Der Titel “Hoffnung, Hunger und Hartz IV” wirkt mit dieser zynischen Formulierung herabwürdigend gegenüber den Betroffenen. Durch das spezifische Framing wird ein einziges Bild, der dort wohnenden Menschen gezeichnet. Mitleidserregende, negativ konnotierte Begriffe wie “Hunger” und “Hartz IV” werden verwendet um dieses Bild bei Zuschauer*innen zu produzieren.

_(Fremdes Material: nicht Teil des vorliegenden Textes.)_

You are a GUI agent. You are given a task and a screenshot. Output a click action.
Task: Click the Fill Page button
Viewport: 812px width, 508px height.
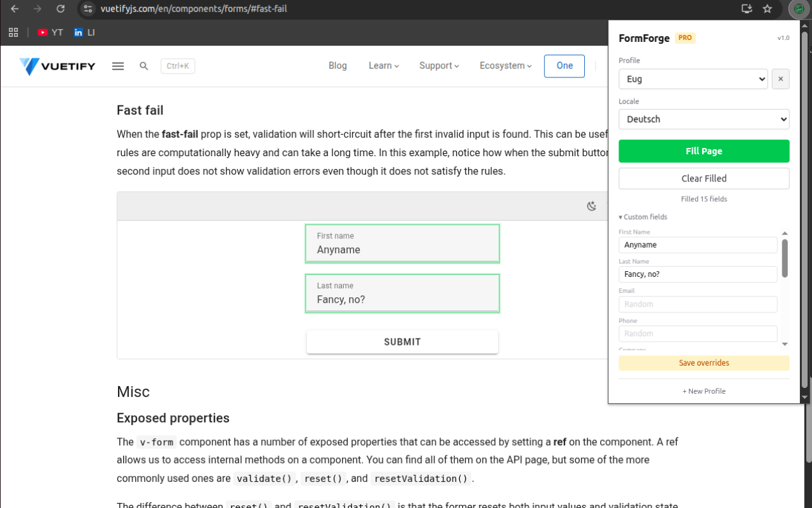click(704, 151)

Die Serie ist individualisierend, sie schreibt Schuld und Verantwortung an der Situation den Betroffenen zu und suggeriert, dass sich mit viel Arbeit, Fleiß und richtig getroffenen Entscheidungen alle Menschen „nach oben“ bzw. “raus aus der Bayreuther” arbeiten könnten. Strukturelle Verhältnisse werden in der Sendung ausgeklammert. Gleichzeitig wird das einzig angestrebte Ziel – nämlich raus aus der Bayreuther – formuliert, welches wie selbstverständlich voraussetzt, dass die Bayreutherstraße kein Wohnort sein kann, an dem jemand gerne wohnt und der nicht wohnlich sein kann.
Gesellschaftliche – insbesondere stadtpolitische – Gegebenheiten werden hierbei sehr unzureichend beleuchtet: Das Gespräch mit der Stadtdezernentin in Folge 7 bestätigt das etikettierende und individualisierende Bild einer deutenden Zuschreibungsperspektive. Die Verantwortung der Stadt gegenüber den Menschen bzgl. einer menschenwürdigen Unterbringung wird hier fast schon geleugnet.
Die Stadtdezernentin sagt sinngemäß, es dürfe ja nicht zu schön in der Bayreuther Str. sein, da dies verhindere, dass die Menschen sich eine Wohnung suchen. Gleichzeitig gibt sie zu, dass es nicht genug bezahlbaren Wohnraum in Ludwigshafen gebe – hier widerspricht sie sich.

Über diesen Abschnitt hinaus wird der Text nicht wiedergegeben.